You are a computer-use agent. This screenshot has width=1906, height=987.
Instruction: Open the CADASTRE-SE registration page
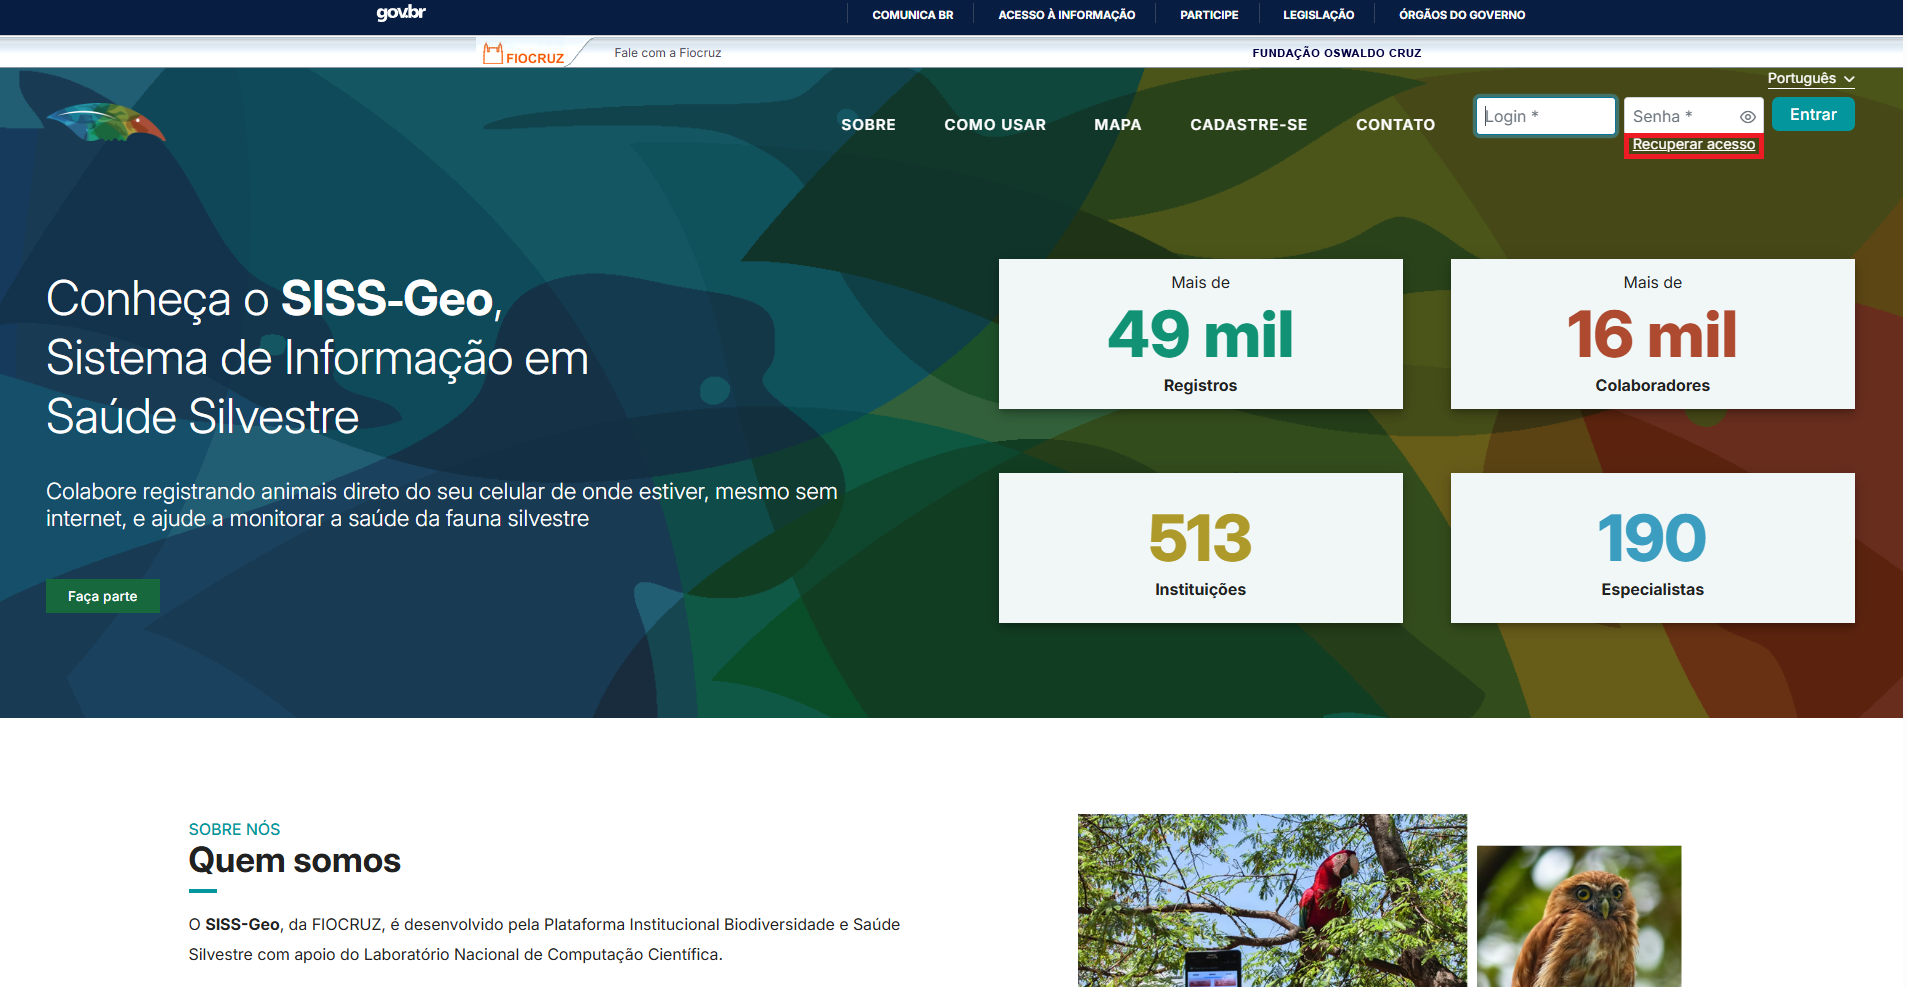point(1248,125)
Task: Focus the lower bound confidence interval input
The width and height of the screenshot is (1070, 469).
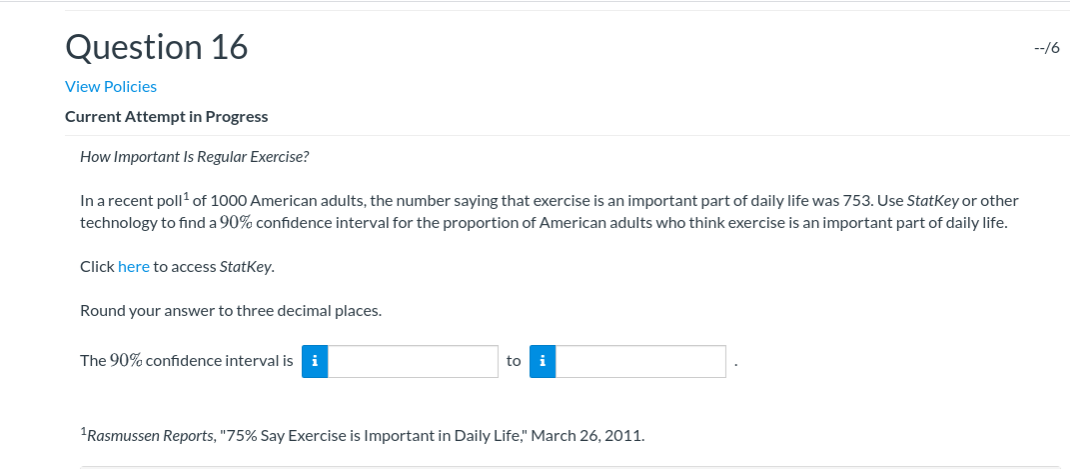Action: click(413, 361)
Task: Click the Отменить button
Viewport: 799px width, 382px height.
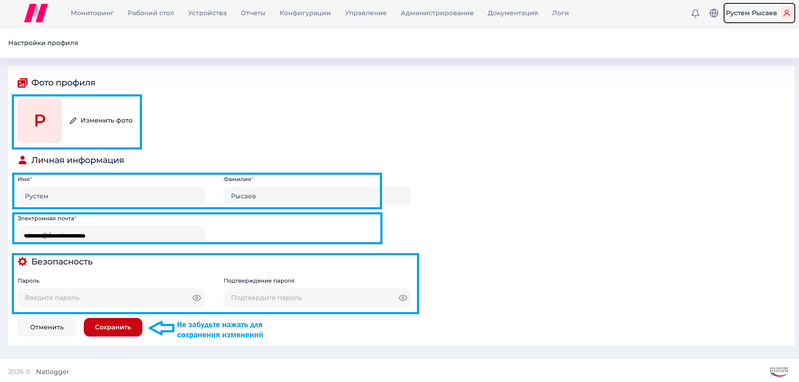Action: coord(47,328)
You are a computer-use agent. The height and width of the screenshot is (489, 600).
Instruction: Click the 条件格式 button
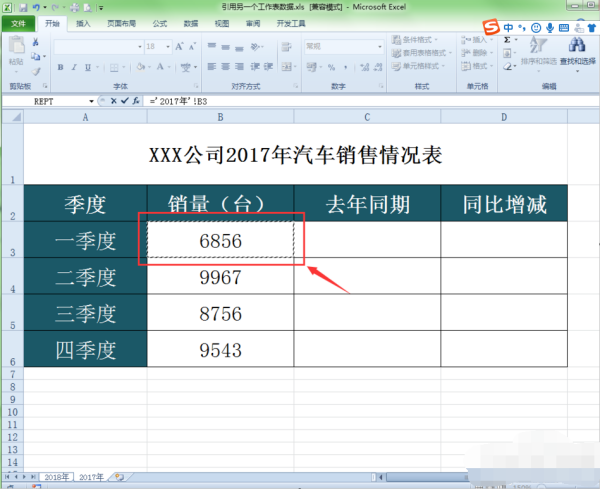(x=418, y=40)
---
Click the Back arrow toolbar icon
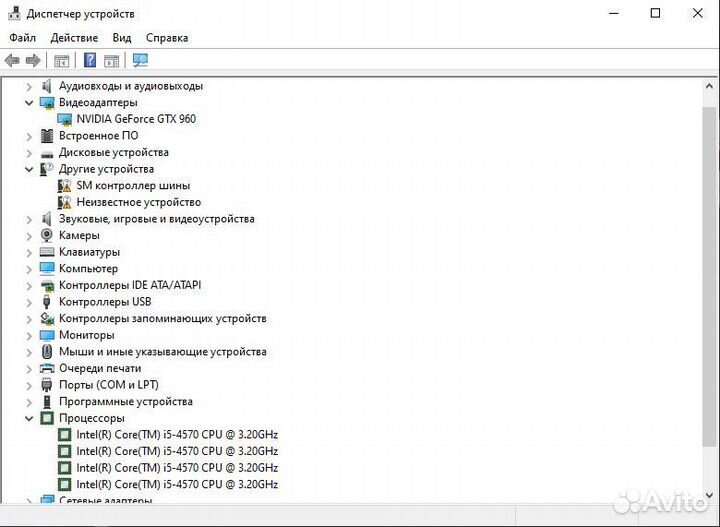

» **Required work**
Lines above that include the string "Task" need to be copied.

» **Answer**
Task: Focus the lower bound confidence interval input
Task: Click the Отменить button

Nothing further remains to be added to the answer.